Semi-autobiographical How Do I Let You Die examines the ambiguity of living in secular Australia, subject to bushfires and everyday work, earning a living, bringing up children, and so on, and traditional Hmong beliefs that persist – stubbornly and necessarily – and of being Australian-born and knowing but not really sharing Hmong culture...
It’s February 2020 and Canberra is threatened by severe bushfires. In Melbourne, playwright Michelle Lee (played on stage by Alice Qin), worries about her elderly Hmong immigrant parents in Canberra. On a practical level, she worries that they have not made their formal wills - although it is quite clear that any money will go to the grandchildren.
This play (is ‘play’ quite the right word?) is essentially a monologue, which follows Michelle’s attempts to talk to her parents about death. Her title, redolent with meaning, suggests how she can – or might – understand and accept their deaths. She telephones them every day and speaks to them for about thirty minutes. She records these calls, and we hear brief extracts of the conversations, in a mixture of English and Hmong. Subtitles of their words and Michelle’s are projected on a large screen in English and Hmong text.

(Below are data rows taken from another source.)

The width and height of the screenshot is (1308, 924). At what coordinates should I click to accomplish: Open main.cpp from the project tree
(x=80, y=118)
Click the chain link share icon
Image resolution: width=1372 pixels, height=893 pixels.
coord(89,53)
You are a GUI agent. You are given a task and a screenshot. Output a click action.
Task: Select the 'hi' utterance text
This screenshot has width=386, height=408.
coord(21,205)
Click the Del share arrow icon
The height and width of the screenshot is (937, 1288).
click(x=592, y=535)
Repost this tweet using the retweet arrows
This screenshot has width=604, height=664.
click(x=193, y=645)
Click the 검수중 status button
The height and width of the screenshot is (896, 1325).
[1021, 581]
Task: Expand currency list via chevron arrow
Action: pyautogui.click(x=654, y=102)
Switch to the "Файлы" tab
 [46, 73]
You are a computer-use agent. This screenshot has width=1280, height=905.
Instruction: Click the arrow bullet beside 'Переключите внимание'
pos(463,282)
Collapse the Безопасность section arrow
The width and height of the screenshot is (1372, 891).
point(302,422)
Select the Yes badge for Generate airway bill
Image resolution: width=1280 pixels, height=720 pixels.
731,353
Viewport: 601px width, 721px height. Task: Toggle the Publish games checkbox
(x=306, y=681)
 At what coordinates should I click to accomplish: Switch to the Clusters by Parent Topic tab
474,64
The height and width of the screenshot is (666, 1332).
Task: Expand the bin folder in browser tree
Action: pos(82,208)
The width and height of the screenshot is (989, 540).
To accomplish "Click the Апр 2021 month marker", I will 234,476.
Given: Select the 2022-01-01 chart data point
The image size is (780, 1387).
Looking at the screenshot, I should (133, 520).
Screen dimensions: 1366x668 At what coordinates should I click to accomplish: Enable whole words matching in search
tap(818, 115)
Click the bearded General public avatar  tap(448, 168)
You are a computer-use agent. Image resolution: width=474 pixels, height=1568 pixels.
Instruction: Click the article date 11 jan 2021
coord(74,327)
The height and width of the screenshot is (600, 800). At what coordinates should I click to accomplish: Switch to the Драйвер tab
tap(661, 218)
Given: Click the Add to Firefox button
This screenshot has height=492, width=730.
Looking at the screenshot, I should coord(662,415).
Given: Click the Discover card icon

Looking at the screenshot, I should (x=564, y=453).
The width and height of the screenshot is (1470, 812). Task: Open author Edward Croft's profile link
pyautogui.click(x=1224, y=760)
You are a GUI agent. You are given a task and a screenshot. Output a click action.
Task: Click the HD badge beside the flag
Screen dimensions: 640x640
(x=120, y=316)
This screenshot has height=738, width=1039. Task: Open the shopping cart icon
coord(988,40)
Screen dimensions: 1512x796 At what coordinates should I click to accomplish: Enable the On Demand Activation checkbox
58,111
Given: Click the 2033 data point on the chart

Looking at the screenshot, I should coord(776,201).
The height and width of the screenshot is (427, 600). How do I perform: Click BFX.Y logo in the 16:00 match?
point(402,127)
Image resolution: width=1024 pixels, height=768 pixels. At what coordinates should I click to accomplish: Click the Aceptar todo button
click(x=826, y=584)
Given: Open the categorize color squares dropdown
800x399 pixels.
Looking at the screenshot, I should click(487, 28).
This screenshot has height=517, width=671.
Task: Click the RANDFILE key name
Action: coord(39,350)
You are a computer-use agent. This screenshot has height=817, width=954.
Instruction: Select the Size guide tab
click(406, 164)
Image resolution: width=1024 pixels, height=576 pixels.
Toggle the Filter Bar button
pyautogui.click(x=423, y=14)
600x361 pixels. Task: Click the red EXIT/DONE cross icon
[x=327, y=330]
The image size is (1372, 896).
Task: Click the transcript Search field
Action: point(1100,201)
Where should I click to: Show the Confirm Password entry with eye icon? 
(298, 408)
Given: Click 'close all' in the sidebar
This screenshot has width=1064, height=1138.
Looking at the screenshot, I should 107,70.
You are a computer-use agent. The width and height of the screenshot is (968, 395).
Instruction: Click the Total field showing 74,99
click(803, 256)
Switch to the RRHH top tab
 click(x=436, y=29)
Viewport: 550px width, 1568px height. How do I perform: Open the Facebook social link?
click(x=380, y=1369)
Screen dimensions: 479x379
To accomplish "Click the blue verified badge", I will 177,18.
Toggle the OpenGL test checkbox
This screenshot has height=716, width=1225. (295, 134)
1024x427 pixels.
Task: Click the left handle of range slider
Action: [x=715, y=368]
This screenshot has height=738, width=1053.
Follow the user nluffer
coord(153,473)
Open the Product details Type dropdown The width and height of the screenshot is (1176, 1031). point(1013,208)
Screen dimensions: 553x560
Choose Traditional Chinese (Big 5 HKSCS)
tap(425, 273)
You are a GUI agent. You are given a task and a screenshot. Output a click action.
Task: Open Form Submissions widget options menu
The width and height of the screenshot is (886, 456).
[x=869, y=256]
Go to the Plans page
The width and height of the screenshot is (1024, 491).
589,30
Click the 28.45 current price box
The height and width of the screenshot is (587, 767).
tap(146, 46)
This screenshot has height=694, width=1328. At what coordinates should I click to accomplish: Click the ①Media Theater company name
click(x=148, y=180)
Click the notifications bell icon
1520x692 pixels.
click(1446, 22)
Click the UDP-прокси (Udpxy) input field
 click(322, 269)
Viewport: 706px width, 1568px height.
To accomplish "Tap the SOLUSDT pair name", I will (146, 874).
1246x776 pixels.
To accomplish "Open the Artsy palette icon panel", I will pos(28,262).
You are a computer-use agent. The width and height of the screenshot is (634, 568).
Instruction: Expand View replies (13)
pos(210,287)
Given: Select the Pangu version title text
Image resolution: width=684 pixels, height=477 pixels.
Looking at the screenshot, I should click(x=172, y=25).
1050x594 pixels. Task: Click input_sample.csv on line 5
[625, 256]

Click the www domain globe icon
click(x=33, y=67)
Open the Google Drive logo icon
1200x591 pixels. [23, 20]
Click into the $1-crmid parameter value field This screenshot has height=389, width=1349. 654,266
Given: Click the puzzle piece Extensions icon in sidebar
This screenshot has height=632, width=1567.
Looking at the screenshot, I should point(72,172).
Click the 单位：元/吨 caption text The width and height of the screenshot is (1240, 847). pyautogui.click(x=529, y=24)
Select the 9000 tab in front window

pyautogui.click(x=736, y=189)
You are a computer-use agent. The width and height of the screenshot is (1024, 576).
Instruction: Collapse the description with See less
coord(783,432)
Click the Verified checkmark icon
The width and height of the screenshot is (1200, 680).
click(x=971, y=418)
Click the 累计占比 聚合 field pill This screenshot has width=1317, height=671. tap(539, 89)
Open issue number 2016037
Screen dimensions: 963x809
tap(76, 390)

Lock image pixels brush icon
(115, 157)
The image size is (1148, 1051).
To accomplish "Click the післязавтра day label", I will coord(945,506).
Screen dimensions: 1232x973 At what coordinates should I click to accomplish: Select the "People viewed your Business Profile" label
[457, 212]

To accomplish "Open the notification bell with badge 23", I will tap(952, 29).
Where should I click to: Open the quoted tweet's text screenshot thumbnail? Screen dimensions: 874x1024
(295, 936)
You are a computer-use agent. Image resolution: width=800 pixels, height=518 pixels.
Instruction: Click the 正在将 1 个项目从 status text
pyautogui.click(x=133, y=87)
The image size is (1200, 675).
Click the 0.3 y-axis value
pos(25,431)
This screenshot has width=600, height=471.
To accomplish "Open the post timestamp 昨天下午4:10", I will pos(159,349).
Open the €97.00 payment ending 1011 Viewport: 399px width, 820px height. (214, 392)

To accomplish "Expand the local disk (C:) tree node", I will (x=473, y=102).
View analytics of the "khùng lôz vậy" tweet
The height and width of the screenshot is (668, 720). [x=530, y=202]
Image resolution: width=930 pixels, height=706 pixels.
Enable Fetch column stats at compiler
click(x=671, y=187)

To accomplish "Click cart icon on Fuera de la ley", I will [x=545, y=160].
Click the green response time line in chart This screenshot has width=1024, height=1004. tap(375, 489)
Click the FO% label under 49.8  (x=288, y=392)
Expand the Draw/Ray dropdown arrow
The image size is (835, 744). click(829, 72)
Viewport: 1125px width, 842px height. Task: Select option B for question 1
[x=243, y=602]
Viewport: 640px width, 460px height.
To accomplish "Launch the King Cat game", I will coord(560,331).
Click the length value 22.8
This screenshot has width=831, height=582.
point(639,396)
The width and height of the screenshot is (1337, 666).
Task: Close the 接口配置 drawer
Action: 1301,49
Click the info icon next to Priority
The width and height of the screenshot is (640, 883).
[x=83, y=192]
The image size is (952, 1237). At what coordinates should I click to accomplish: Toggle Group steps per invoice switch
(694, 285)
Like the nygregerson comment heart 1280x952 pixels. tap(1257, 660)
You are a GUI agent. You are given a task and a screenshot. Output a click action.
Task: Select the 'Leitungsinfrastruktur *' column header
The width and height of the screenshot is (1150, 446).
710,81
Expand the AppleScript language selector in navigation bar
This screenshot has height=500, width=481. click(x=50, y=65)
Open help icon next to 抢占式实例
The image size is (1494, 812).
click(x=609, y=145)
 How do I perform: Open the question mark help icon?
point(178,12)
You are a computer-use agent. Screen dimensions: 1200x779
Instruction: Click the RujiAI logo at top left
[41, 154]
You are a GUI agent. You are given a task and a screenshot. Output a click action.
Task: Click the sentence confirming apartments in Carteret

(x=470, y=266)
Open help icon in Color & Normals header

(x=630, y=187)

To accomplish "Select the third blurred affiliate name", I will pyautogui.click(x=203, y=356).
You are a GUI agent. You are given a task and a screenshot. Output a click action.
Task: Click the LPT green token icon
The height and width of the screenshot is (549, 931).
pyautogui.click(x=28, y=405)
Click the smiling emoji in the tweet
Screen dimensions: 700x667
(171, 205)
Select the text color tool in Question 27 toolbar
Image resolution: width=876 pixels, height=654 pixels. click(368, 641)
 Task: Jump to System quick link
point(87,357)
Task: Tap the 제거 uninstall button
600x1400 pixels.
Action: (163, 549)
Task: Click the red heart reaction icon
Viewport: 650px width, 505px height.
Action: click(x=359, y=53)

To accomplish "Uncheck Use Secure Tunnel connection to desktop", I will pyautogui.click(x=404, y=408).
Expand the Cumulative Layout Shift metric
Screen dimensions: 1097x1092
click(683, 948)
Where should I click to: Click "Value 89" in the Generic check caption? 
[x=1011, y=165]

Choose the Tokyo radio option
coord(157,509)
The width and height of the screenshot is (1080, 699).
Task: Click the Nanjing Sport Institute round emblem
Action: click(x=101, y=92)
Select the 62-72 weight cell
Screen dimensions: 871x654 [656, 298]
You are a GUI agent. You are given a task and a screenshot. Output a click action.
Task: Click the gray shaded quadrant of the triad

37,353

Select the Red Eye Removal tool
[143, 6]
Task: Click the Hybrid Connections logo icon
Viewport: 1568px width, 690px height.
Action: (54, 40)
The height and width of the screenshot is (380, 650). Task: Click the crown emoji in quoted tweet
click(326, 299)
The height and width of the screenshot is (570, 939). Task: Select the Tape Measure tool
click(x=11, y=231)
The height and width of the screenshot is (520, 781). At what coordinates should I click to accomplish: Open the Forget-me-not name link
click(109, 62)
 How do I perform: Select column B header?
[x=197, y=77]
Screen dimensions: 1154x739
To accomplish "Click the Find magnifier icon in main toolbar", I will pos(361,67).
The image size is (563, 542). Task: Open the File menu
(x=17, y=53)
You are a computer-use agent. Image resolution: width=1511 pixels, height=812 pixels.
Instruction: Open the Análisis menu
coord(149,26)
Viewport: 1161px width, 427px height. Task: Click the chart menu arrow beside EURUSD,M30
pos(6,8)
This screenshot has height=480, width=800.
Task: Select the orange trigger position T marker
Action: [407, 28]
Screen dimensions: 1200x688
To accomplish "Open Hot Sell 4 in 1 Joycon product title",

Alice Qin plays Michelle with a great deal of charm and authority. Alone on a floor level transverse stage, she narrates, she explains, she confides. Often, she exhibits a sort of exasperated humour that is central to the piece. ‘Michelle’ tells us that she wants to find a way to talk to her parents about death – that is, their Hmong beliefs and spirituality, their ghosts, their own and other family deaths they have witnessed and experienced since fleeing Laos and coming to Australia. She doesn’t really push this very far – seeming to accept politely but rather easily her parents vague or opaque responses - and so she doesn’t get very far.
Second (despite this) she tells us that she wants to write a play based on these conversations. An experienced produced playwright, she tells us that she was fired off two television projects about Hmong and Hmong ghosts. She doesn’t specify why she was fired. Perhaps her way of telling a story was not a great fit with television – or that the producers just didn’t get it. But the play suggests that, all said and done, Michelle doesn’t ‘get it’ either.
As a writer, Michelle accumulates numerous Post-It notes of facts and insights for her play. At the very end there is a lovely theatrical moment: a deluge of these Post-It notes falls on her like a shower of rain. But that follows a detailed factual demonstration of Hmong death ritual – which, ironically, Michelle appears to’ve known all along. It’s as if to say, ‘Okay, here’s the ritual, here’s what Hmong people do – but… does that help?’
The contrast between Hmong spirituality and Australian suburban life is made most clearly (and economically) by the little film – almost deliberately banal - which begins the play, and which continues at various points. It shows Michelle – polite but bemused - interacting with a Hmong ghost (played by the playwright herself), a spooky, but not very scary, pale-faced ghost in traditional dress, who appears to be shy, awkward and out of place – and there’s some welcome comedy when Michelle and the ghost dance to some pop music. (The filmmaker is Ari Tampubolon.)
Where the play, for all its multimedia inventiveness, is frustrating is that the Michelle character does not seem even to get close to achieving her objectives, or even defining what they are. On the phone, her better educated father is polite, self-deprecating but evasive, and her mother, much more holding to Hmong beliefs, also recedes out of reach.
Given the lack of a narrative story per se (which the playwright acknowledges), the monologue and the recorded conversations become repetitious, and we grow weary at the drawn-out (an hour and thirty minutes) dramatization of a playwright’s frustration. At the end we are really no closer to ‘Michelle’ or a way to talk about death or the Hmong than we were at the start. But is that the point?
Michael Brindley
Images: Alice Qin in How Do I Let You Die? by Michele Lee at Arts House. Photographer: Sarah Walker.